#### [Trecho de origem]

--------------------

Por que é tão difícil romper com o que nos machuca?
- Ligia Estanqueiros
- 31 de jul.
- 2 min de leitura
Recebi essa pergunta nas redes sociais e ela ficou ecoando em mim. Porque, de fato, nem sempre conseguimos nos afastar daquilo que nos faz sofrer. Mesmo reconhecendo o quanto nos fere, há algo que nos prende. E, muitas vezes, esse algo é o conhecido.

Na clínica, essa questão aparece com frequência. Pessoas que permanecem em relações amorosas, familiares ou ambientes de trabalho que adoecem, ainda que estejam conscientes da dor que aquilo provoca. À primeira vista, pode parecer uma questão de falta de força ou decisão. Mas, quando nos aproximamos com mais cuidado, percebemos que não se trata de uma escolha simples.

--------------------

#### [Itens de dados]

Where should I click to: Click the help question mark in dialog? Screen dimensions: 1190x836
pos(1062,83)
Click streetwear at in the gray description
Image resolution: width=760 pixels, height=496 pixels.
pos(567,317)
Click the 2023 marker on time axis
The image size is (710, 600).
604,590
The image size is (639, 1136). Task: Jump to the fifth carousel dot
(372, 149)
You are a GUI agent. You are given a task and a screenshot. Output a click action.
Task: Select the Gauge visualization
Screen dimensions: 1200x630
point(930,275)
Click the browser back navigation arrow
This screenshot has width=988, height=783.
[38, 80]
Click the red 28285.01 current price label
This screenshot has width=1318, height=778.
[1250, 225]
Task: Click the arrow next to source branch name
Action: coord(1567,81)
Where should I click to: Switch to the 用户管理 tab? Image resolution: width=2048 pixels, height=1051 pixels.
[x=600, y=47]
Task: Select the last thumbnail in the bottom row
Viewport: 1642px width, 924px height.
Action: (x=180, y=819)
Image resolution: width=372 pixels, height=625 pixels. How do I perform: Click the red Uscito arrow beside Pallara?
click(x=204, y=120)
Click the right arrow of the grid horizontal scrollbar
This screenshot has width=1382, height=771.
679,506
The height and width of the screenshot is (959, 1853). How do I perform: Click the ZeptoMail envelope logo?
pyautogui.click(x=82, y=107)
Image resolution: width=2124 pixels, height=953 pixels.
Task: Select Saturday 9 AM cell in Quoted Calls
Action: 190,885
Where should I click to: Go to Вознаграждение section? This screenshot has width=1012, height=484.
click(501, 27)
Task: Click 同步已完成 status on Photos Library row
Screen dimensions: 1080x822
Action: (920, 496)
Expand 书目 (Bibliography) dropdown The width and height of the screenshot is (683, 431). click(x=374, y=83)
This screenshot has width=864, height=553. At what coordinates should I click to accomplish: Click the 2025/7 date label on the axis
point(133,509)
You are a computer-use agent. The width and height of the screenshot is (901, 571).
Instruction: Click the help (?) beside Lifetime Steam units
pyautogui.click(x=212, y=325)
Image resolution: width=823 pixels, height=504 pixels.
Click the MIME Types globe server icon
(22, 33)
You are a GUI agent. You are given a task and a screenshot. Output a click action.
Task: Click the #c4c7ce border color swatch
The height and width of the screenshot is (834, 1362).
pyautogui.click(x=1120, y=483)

--------------------

#### [Instruções do exercício]
Por favor, reproduza sem nenhuma alteração o trecho de origem inteiro, sobre a dificuldade de romper com o que nos machuca.

#### [Sua resposta]
Por que é tão difícil romper com o que nos machuca?
- Ligia Estanqueiros
- 31 de jul.
- 2 min de leitura
Recebi essa pergunta nas redes sociais e ela ficou ecoando em mim. Porque, de fato, nem sempre conseguimos nos afastar daquilo que nos faz sofrer. Mesmo reconhecendo o quanto nos fere, há algo que nos prende. E, muitas vezes, esse algo é o conhecido.

Na clínica, essa questão aparece com frequência. Pessoas que permanecem em relações amorosas, familiares ou ambientes de trabalho que adoecem, ainda que estejam conscientes da dor que aquilo provoca. À primeira vista, pode parecer uma questão de falta de força ou decisão. Mas, quando nos aproximamos com mais cuidado, percebemos que não se trata de uma escolha simples.